[VI.]
THE LIBRARY.
As to the library, it was an oblong room of the same length and width as the bridge, with a single door, and that the iron one. A false folding-door covered with green cloth, which only needed to be pushed, concealed within the entrance arch of the tower. The walls of the library were lined from floor to ceiling with glass bookcases in the fine taste of the seventeenth century cabinet-work, and lighted by six large windows, three on a side,—that is, one over each arch. Through these windows the interior of the room was visible from the height of the platform. Between the windows stood six marble busts on pedestals of carved oak,—Hermolaüs of Byzantium, the grammarian Athenæus of Naucratis, Suidas, Casaubon, Clovis, King of France, and his chancellor, Anachalus,—who for that matter was no more a chancellor than Clovis was a king.
There were various books in the library. One has remained famous. It was an ancient quarto, enriched with prints, with the title "Saint Bartholomew" in large letters, together with the sub-title, "Gospel according to Saint Bartholomew, preceded by a dissertation by Pantoenus, Christian philosopher, on the question as to whether this Gospel should be considered apocryphal, and whether Saint Bartholomew is identical with Nathanal." This book, supposed to be a unique copy, was placed on a reading-desk in the middle of the library. In the last century people came to see it as a curiosity.
VII.
THE GRANARY.
As for the granary, which, like the library, followed the oblong form of the bridge, it was merely the space under the woodwork of the roof. It consisted of a large room filled with hay and straw, and lighted by six Mansard windows, with no other ornament than the statue of Saint Barnabas sculptured on the door, and below it the following verse:—
"Barnabus sanctus falcem jubet ire per herbam."
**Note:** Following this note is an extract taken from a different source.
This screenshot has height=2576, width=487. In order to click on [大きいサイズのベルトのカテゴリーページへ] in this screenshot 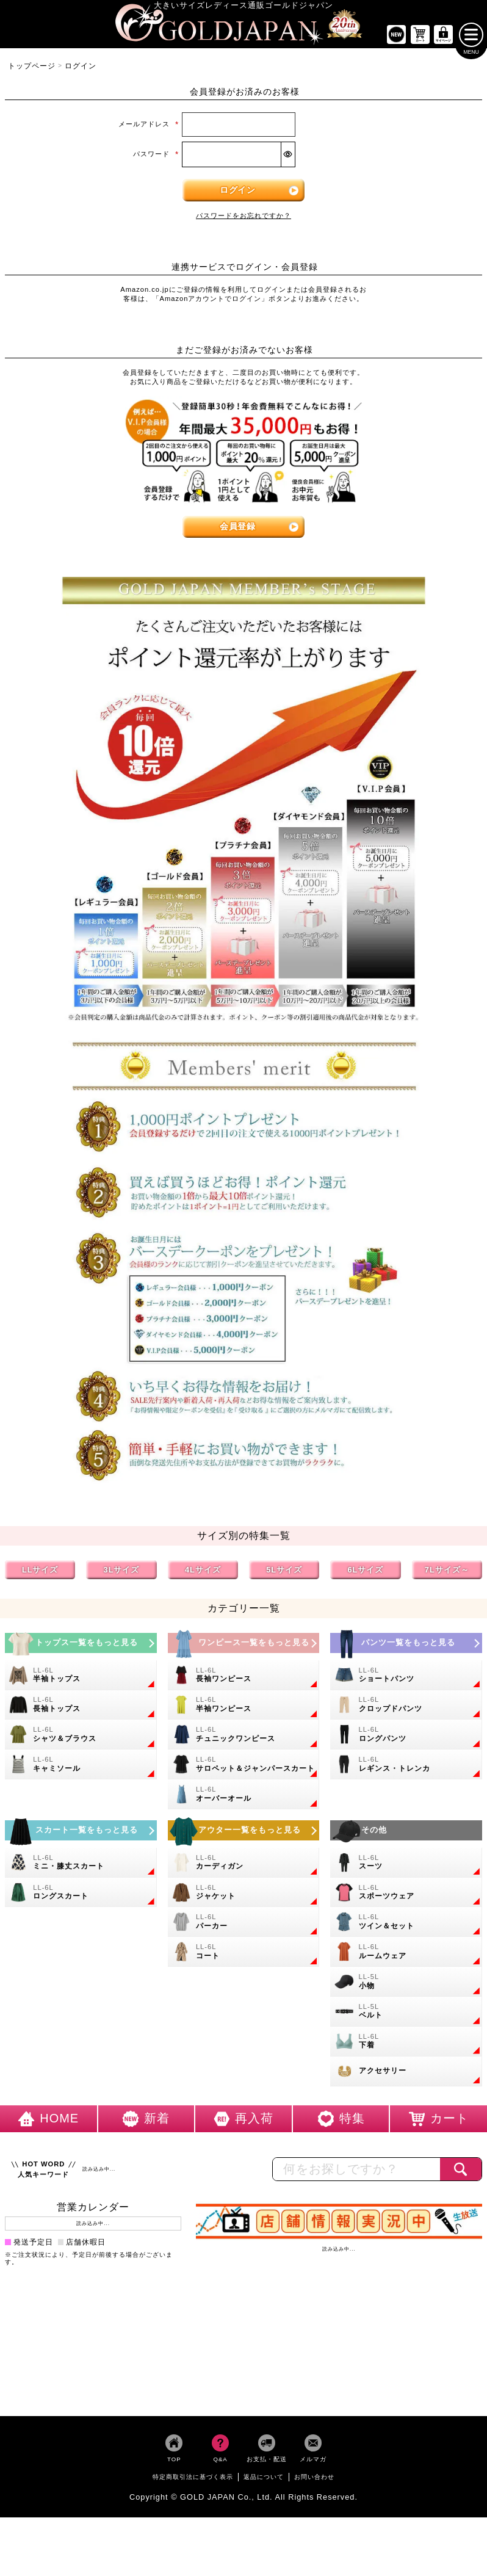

A lofty and massive tower, six stories in height, pierced here and there by a few embrasures, its sole means of entrance and egress an iron door opening into a bridge-castle closed by a drawbridge; behind the tower a forest, before it a heath-covered plateau, higher than the bridge, lower than the tower; below the bridge, between the tower and the plateau, a deep narrow ravine filled with underbrush, a torrent in winter, a stream in the springtime, and a rocky bed in summer,—such was the Tour-Gauvain, called La Tourgue.